Question

1. Suppose that you are tasked with managing a liability of $5,000 worth of 6% 4-year, annual coupon bonds when the interest rate is 4.5%. You want to minimize the interest rate risk by immunizing this position through value and duration matching. If you have 2-year and 10-year zero-coupon bonds available to create the hedge, how many dollars should you invest in each bond? Explain at least three reasons this hedge will not be perfect one year after you set it up.

2. Assume that you sell short 350 shares of a stock when the market price is 32.10–32.15. Your broker demands a 20% haircut for collateral and pays a short rebate of 3%. You borrow all needed cash for the transaction above the short proceeds at an interest rate of 4.8%. One year later, the price is 29.50– 29.55, and you close the position. What is the net profit (in $)?
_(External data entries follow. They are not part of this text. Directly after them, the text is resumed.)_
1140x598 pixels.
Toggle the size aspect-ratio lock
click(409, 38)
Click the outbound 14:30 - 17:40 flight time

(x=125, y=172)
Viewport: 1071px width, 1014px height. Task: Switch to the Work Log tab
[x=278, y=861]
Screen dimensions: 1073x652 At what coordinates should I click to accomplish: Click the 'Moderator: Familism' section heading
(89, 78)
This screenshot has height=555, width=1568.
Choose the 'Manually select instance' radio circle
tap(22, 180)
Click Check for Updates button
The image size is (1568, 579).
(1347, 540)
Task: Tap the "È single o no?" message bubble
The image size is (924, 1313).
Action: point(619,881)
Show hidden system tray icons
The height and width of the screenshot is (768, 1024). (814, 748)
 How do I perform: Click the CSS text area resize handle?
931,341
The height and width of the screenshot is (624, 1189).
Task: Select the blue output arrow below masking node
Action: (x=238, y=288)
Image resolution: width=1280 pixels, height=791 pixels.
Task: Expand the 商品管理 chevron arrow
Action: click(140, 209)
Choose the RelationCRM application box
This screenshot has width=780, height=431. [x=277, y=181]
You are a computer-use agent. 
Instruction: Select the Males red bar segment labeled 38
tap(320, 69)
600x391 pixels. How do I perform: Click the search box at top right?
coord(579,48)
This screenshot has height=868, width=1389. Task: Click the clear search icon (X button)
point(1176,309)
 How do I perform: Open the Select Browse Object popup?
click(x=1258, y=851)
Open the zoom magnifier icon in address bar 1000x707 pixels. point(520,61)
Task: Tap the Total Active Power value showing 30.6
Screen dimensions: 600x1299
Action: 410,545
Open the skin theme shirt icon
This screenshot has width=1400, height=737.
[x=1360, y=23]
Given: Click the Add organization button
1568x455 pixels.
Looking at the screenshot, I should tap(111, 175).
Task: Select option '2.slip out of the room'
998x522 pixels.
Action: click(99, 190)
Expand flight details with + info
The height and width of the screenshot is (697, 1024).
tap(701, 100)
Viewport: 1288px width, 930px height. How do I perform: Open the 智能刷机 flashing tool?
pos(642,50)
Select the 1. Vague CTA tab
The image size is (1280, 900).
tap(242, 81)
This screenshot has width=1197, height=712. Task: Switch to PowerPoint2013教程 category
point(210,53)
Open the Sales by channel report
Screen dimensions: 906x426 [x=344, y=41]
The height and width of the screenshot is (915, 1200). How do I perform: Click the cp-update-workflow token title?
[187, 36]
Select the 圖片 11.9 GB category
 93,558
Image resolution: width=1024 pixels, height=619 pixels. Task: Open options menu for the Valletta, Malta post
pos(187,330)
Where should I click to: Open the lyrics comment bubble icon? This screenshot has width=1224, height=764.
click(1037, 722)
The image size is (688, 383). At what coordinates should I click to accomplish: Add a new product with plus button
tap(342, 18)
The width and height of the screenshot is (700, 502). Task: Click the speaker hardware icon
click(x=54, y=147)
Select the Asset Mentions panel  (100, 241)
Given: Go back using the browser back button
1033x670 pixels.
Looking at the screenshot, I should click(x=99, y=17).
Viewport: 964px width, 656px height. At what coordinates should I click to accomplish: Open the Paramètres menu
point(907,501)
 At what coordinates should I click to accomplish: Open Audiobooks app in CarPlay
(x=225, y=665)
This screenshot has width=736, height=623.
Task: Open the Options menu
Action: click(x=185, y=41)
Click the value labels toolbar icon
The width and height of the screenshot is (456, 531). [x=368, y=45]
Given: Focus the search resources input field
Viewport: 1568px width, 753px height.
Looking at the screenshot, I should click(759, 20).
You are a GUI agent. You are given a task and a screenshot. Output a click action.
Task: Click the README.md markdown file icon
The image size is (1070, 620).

3. Assume that you sell short a 3.5% semi-annual coupon bond with 7 years to maturity when the market interest rate is 4% (and you buy on a coupon payment date so that the price is clean). You deposit the short proceeds plus a 15% haircut that you pay out of your own capital. 18 months later, interests rates have risen to 4.3%, and you close the position by buying back the bond. If the repo rate is 2%, what is the net profit from these trades? What is the percent return, based on your out-ofpocket capital investment only? What is the effective annual rate for this investment?

4. If a non-dividend paying stock is trading today at $52 when the interest rate is 3%, what is the 8- month forward price? If the forward contract is available at a price of $51, what three transactions should you make in order to earn the available arbitrage profit? How much money could you make 8 months from now, and what is the present value of that profit today?

5. A stock is trading today at $90, and the company is expected to pay quarterly dividends of $0.45. (Assume that the stock is bought on an ex-dividend date, so the first dividend is to be paid three months after the purchase.) The continuously compounded interest rate is 4.2%. What is the 10-month forward price? What is the price of a prepaid 10-month forward? If the price of the stock in 10 months is $95, what is the profit or loss from the forward contract?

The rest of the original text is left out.